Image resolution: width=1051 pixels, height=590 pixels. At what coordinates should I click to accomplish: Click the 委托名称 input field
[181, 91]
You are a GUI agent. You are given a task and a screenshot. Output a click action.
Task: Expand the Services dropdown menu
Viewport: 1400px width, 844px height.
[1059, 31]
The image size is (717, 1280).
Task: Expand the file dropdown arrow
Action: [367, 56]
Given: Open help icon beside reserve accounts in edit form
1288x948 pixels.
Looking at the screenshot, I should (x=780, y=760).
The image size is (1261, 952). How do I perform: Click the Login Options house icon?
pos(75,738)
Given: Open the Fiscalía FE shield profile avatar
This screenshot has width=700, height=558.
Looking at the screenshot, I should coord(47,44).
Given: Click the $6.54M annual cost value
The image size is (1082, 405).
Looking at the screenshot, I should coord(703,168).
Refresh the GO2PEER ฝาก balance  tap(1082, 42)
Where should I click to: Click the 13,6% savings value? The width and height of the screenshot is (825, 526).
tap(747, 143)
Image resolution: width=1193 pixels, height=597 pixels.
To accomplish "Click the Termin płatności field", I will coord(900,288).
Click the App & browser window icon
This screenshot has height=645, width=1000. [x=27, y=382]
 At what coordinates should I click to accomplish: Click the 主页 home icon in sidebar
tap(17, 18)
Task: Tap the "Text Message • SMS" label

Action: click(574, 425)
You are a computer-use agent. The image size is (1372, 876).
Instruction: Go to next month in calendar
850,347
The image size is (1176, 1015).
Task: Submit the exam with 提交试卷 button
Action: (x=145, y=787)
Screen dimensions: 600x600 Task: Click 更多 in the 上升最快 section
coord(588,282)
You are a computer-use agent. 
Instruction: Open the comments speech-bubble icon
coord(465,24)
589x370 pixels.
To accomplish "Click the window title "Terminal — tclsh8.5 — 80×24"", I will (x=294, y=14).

───

- [YOUR GOAL]:
A word-for-word copy of the lines from the one with "Image resolution: width=1193" through the end of the listing is what should be returned.

- [RESPONSE AREA]:
Image resolution: width=1193 pixels, height=597 pixels.
To accomplish "Click the Termin płatności field", I will coord(900,288).
Click the App & browser window icon
This screenshot has height=645, width=1000. [x=27, y=382]
 At what coordinates should I click to accomplish: Click the 主页 home icon in sidebar
tap(17, 18)
Task: Tap the "Text Message • SMS" label

Action: click(574, 425)
You are a computer-use agent. The image size is (1372, 876).
Instruction: Go to next month in calendar
850,347
The image size is (1176, 1015).
Task: Submit the exam with 提交试卷 button
Action: (x=145, y=787)
Screen dimensions: 600x600 Task: Click 更多 in the 上升最快 section
coord(588,282)
You are a computer-use agent. 
Instruction: Open the comments speech-bubble icon
coord(465,24)
589x370 pixels.
To accomplish "Click the window title "Terminal — tclsh8.5 — 80×24"", I will (x=294, y=14).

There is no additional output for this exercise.